- Born: Colombo, Sri Lanka
- Allegiance: Sri Lanka
- Branch: Sri Lanka Air Force
- Service years: 34
- Rank: Air Vice Marshal
- Commands: Director Health Services
- Conflicts: Sri Lankan Civil War
- Awards: Vishista Seva Vibhushanaya, Uttama Seva Padakkama

= Nimal Gunaratne =

Air Vice Marshal Nimal Herat-Gunaratne, VSV, USP, SLAF was the Director Health Services of the Sri Lanka Air Force from 1992 to 2011 (19 years).
※
_Directions_
1. Answer these questions about the Nimal Gunaratne profile:
(a) Where was he born?
(b) How many years did he serve?
(c) During which years was he Director Health Services of the Sri Lanka Air Force?
2. Write out the part of the Nimal Gunaratne profile that opens with the words containing "- Born: Colombo, Sri" and closes with "2011 (19 years).", renaming "Director Health Services" as "Director of Medical Services" throughout.
3. Carry the Nimal Gunaratne profile on from its last sentence.
※
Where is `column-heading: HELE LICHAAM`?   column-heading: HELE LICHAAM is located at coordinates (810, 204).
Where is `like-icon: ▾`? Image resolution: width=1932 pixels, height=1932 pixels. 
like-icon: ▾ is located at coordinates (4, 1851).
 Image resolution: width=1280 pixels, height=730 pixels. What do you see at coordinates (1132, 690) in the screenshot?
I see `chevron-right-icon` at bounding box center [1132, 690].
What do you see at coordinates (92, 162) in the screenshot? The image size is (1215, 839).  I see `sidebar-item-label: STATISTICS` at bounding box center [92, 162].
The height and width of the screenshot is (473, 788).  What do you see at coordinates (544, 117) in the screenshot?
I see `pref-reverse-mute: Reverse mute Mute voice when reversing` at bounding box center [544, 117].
※
_Answers for the tasks_
1.
(a) Colombo, Sri Lanka
(b) 34
(c) 1992 to 2011

2.
- Born: Colombo, Sri Lanka
- Allegiance: Sri Lanka
- Branch: Sri Lanka Air Force
- Service years: 34
- Rank: Air Vice Marshal
- Commands: Director of Medical Services
- Conflicts: Sri Lankan Civil War
- Awards: Vishista Seva Vibhushanaya, Uttama Seva Padakkama

= Nimal Gunaratne =

Air Vice Marshal Nimal Herat-Gunaratne, VSV, USP, SLAF was the Director of Medical Services of the Sri Lanka Air Force from 1992 to 2011 (19 years).

3.
Educated at the Royal College, Colombo, he graduated with a MBBS degree from the University of Colombo. Thereafter, he joined the Sri Lanka Air Force as a direct entry officer in the Medical Branch. After successful completion of basic training, he was commissioned as a Flight Lieutenant. He holds a Diploma in Family Medicine and two Diplomas in Aviation medicine from the Bangalore University and the Royal College of Physicians. He is a member of the special panel of medical examiners of the Civil Aviation Authority of Sri Lanka

Air Vice Marshal Gunaratne has been awarded the service medals Vishista Seva Vibhushanaya, Uttama Seva Padakkama and Sri Lanka Armed Services Long Service Medal.